**Extrait de page**:
D’autres fois on fait au contraire une mauvaise action dans une bonne
intention, comme quand on vole pour donner aux pauvres. Donc la bonté ou la
malice de l'action ne vient pas de la fin.
Réponse
à l’objection N°3 : Rien n’empêche qu’une action n’ait l’une des qualités
énumérées et qu’elle ne manque d’une autre. D’après cela il arrive qu’une
action qui est bonne selon l’espèce ou les circonstances se rapporte à une fin mauvaise et réciproquement. Mais une action n’est bonne
absolument qu’autant qu’elle réunit toutes les sortes de bonté, parce que
l’absence d’une seule produit le mal, selon ce principe que le bien résulte
d’une cause intègre et parfaite (Ainsi pour qu'une action soit bonne,
moralement il faut qu’elle le soit tout à la fois sous le rapport de son objet,
sous le rapport des circonstances, et sous le rapport de la fin que se propose
celui qui l’accomplit. L’intention peut rendre mauvaise une action bonne, mais
elle ne peut rendre bonne une action mauvaise : Non faciamus mala
ut eveniant bona. Il ne
serait pas permis de voler pour faire l'aumône.), comme le dit saint Denis (De div. nom., chap. 4).

**Énoncé écrit 1**: Dans l'extrait sur la bonté morale des actions, quel exemple illustre une mauvaise action accomplie dans une bonne intention ?
**Énoncé écrit 2**: Poursuivez l'extrait sur la bonté morale des actions après sa dernière phrase.
La liste qui suit est un document distinct, sans lien avec l'extrait.

**Segment de données**:
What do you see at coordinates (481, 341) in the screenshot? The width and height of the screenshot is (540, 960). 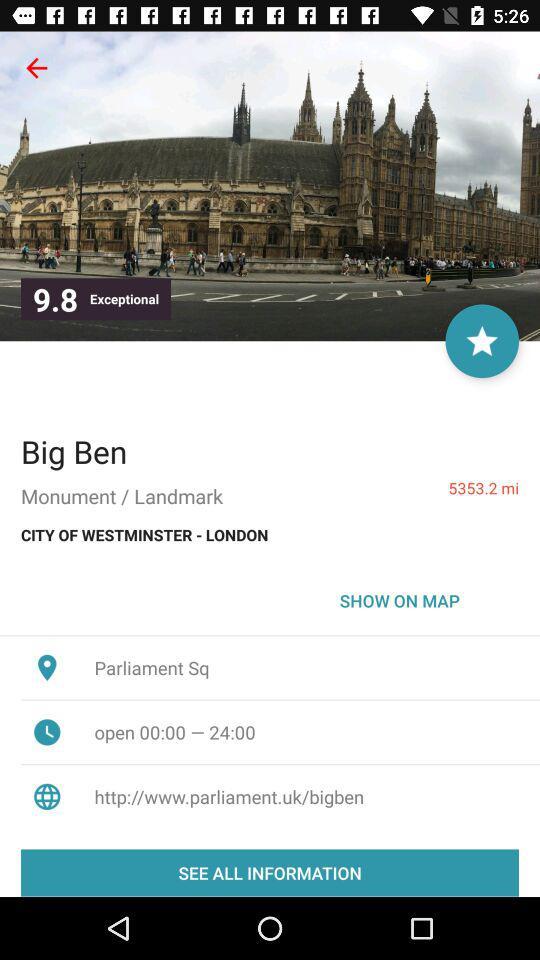 I see `the icon next to exceptional icon` at bounding box center [481, 341].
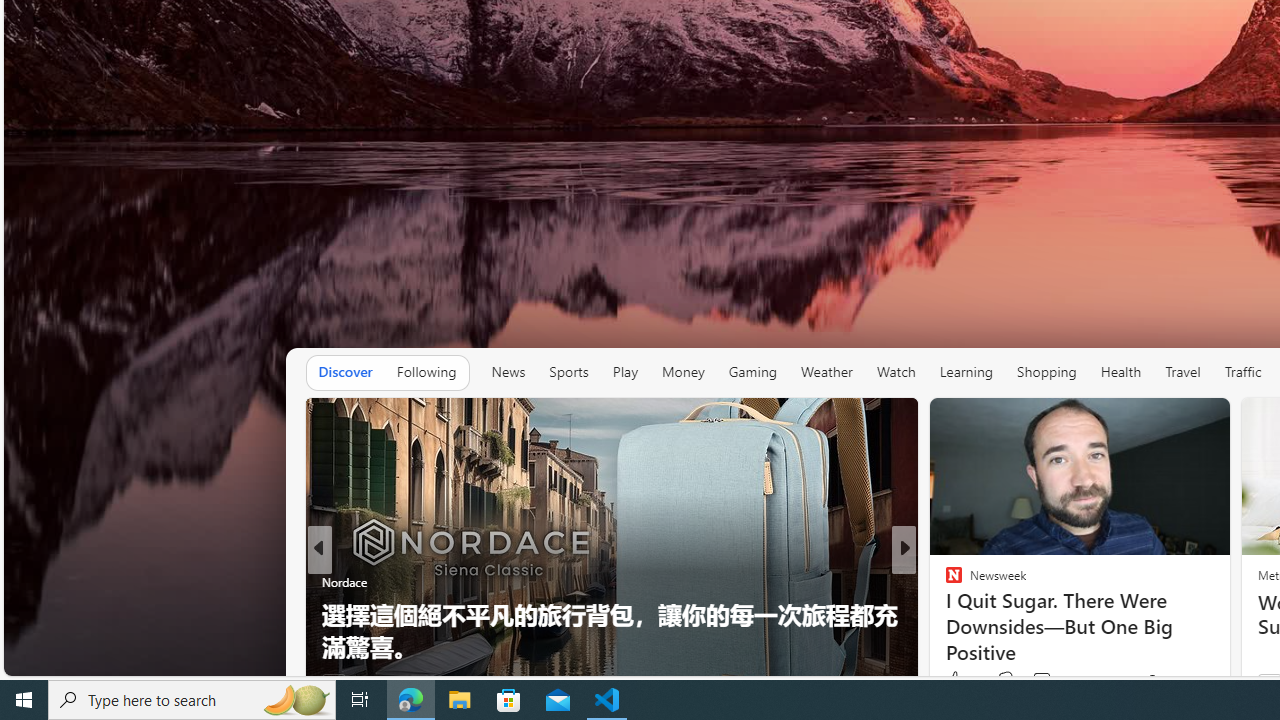  I want to click on 'Traffic', so click(1241, 372).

**Réponse 1**: Voler pour donner aux pauvres.

**Réponse 2**:
Mais
c’est le contraire. Boëce dit (Top., liv. 3, chap. 1) que l’action dont la fin est bonne est bonne
elle-même et que celle dont la fin est mauvaise est mauvaise aussi.
Conclusion
Les actions humaines dépendent de leur fin de telle façon qu’indépendamment de
la bonté absolue qu’elles ont d’elles-mêmes et de celle qu’elles tirent de leur
objet et des circonstances, elles reçoivent encore de leur fin une bonté ou une
malice particulière.
Il
faut répondre que la disposition des choses est par rapport à la bonté ce qu’elle
est par rapport à l’être. Ainsi il y a des choses dont l’être ne dépend pas d’un
autre ; pour ces choses il suffit de considérer leur être d'une manière
absolue. Il y en a d’autres dont l’être est au contraire dépendant. Il faut qu’on
les considère dans leurs rapports avec la cause dont ils dépendent. Or, comme l’être
d'une chose dépend de son agent et de sa forme, de même sa bonté dépend de sa fin.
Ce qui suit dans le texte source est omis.